Work request: Once you have read the records below, write them all out exactly as given.
BEGIN Record set
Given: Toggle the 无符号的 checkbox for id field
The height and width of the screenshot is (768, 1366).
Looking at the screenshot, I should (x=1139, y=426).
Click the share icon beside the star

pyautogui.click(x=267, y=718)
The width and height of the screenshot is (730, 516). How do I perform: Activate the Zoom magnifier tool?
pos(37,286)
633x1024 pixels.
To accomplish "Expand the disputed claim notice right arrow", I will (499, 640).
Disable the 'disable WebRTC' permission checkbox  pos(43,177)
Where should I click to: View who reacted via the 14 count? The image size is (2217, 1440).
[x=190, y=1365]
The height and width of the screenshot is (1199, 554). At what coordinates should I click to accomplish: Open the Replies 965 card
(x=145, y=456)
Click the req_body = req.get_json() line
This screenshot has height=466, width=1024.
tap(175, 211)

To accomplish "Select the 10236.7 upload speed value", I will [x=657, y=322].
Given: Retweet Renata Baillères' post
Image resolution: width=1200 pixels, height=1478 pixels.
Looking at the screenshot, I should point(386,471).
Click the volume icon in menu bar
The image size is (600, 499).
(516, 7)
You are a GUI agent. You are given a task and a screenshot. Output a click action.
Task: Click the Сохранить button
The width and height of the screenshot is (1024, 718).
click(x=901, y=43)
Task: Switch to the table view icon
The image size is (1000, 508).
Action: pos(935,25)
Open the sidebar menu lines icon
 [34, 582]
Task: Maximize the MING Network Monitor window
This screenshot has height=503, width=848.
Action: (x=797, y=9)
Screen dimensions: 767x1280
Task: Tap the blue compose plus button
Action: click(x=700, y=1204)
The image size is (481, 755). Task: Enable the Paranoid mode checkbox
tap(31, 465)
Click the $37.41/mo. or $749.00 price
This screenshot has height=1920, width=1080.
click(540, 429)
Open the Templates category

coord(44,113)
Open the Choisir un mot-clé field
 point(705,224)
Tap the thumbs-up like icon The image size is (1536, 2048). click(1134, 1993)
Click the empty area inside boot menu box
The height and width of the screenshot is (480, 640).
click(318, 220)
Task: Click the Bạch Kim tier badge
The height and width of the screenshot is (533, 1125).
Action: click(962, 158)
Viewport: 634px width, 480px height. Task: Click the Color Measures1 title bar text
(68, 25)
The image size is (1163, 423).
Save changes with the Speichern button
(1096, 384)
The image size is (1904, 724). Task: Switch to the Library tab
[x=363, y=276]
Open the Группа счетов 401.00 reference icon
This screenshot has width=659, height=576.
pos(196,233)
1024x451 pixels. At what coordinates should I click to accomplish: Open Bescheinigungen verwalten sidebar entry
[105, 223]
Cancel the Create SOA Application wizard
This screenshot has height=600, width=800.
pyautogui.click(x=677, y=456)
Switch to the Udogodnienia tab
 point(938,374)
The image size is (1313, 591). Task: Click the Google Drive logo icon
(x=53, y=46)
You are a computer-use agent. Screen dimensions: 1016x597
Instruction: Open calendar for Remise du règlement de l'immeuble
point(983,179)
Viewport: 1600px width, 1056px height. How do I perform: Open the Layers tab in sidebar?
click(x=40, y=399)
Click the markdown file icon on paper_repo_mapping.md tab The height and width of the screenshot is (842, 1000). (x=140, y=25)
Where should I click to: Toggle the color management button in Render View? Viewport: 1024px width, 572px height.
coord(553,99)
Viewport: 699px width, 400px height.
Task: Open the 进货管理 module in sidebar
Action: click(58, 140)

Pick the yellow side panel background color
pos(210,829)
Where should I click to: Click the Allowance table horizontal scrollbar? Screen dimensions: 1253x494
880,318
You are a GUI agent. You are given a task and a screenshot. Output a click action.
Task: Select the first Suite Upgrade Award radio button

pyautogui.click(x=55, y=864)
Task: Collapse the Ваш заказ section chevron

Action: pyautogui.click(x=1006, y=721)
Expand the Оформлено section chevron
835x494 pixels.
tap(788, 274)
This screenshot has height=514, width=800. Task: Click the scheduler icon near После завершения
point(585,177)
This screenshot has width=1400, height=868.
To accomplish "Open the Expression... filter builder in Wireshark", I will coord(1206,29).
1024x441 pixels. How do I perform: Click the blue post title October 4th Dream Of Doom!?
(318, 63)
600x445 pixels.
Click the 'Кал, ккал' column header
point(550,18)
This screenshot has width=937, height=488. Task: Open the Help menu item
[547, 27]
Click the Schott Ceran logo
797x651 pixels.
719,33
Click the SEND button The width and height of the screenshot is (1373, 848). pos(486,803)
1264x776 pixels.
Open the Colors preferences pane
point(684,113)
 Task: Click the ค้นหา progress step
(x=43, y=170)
END Record set
Task result:
Given: Toggle the 无符号的 checkbox for id field
The height and width of the screenshot is (768, 1366).
Looking at the screenshot, I should (x=1139, y=426).
Click the share icon beside the star

pyautogui.click(x=267, y=718)
The width and height of the screenshot is (730, 516). How do I perform: Activate the Zoom magnifier tool?
pos(37,286)
633x1024 pixels.
To accomplish "Expand the disputed claim notice right arrow", I will (499, 640).
Disable the 'disable WebRTC' permission checkbox  pos(43,177)
Where should I click to: View who reacted via the 14 count? The image size is (2217, 1440).
[x=190, y=1365]
The height and width of the screenshot is (1199, 554). At what coordinates should I click to accomplish: Open the Replies 965 card
(x=145, y=456)
Click the req_body = req.get_json() line
This screenshot has height=466, width=1024.
tap(175, 211)

To accomplish "Select the 10236.7 upload speed value", I will [x=657, y=322].
Given: Retweet Renata Baillères' post
Image resolution: width=1200 pixels, height=1478 pixels.
Looking at the screenshot, I should point(386,471).
Click the volume icon in menu bar
The image size is (600, 499).
(516, 7)
You are a GUI agent. You are given a task and a screenshot. Output a click action.
Task: Click the Сохранить button
The width and height of the screenshot is (1024, 718).
click(x=901, y=43)
Task: Switch to the table view icon
The image size is (1000, 508).
Action: pos(935,25)
Open the sidebar menu lines icon
 [34, 582]
Task: Maximize the MING Network Monitor window
This screenshot has height=503, width=848.
Action: (x=797, y=9)
Screen dimensions: 767x1280
Task: Tap the blue compose plus button
Action: click(x=700, y=1204)
The image size is (481, 755). Task: Enable the Paranoid mode checkbox
tap(31, 465)
Click the $37.41/mo. or $749.00 price
This screenshot has height=1920, width=1080.
click(540, 429)
Open the Templates category

coord(44,113)
Open the Choisir un mot-clé field
 point(705,224)
Tap the thumbs-up like icon The image size is (1536, 2048). click(1134, 1993)
Click the empty area inside boot menu box
The height and width of the screenshot is (480, 640).
click(318, 220)
Task: Click the Bạch Kim tier badge
The height and width of the screenshot is (533, 1125).
Action: click(962, 158)
Viewport: 634px width, 480px height. Task: Click the Color Measures1 title bar text
(68, 25)
The image size is (1163, 423).
Save changes with the Speichern button
(1096, 384)
The image size is (1904, 724). Task: Switch to the Library tab
[x=363, y=276]
Open the Группа счетов 401.00 reference icon
This screenshot has width=659, height=576.
pos(196,233)
1024x451 pixels. At what coordinates should I click to accomplish: Open Bescheinigungen verwalten sidebar entry
[105, 223]
Cancel the Create SOA Application wizard
This screenshot has height=600, width=800.
pyautogui.click(x=677, y=456)
Switch to the Udogodnienia tab
 point(938,374)
The image size is (1313, 591). Task: Click the Google Drive logo icon
(x=53, y=46)
You are a computer-use agent. Screen dimensions: 1016x597
Instruction: Open calendar for Remise du règlement de l'immeuble
point(983,179)
Viewport: 1600px width, 1056px height. How do I perform: Open the Layers tab in sidebar?
click(x=40, y=399)
Click the markdown file icon on paper_repo_mapping.md tab The height and width of the screenshot is (842, 1000). (x=140, y=25)
Where should I click to: Toggle the color management button in Render View? Viewport: 1024px width, 572px height.
coord(553,99)
Viewport: 699px width, 400px height.
Task: Open the 进货管理 module in sidebar
Action: click(58, 140)

Pick the yellow side panel background color
pos(210,829)
Where should I click to: Click the Allowance table horizontal scrollbar? Screen dimensions: 1253x494
880,318
You are a GUI agent. You are given a task and a screenshot. Output a click action.
Task: Select the first Suite Upgrade Award radio button

pyautogui.click(x=55, y=864)
Task: Collapse the Ваш заказ section chevron

Action: pyautogui.click(x=1006, y=721)
Expand the Оформлено section chevron
835x494 pixels.
tap(788, 274)
This screenshot has height=514, width=800. Task: Click the scheduler icon near После завершения
point(585,177)
This screenshot has width=1400, height=868.
To accomplish "Open the Expression... filter builder in Wireshark", I will coord(1206,29).
1024x441 pixels. How do I perform: Click the blue post title October 4th Dream Of Doom!?
(318, 63)
600x445 pixels.
Click the 'Кал, ккал' column header
point(550,18)
This screenshot has width=937, height=488. Task: Open the Help menu item
[547, 27]
Click the Schott Ceran logo
797x651 pixels.
719,33
Click the SEND button The width and height of the screenshot is (1373, 848). pos(486,803)
1264x776 pixels.
Open the Colors preferences pane
point(684,113)
 Task: Click the ค้นหา progress step
(x=43, y=170)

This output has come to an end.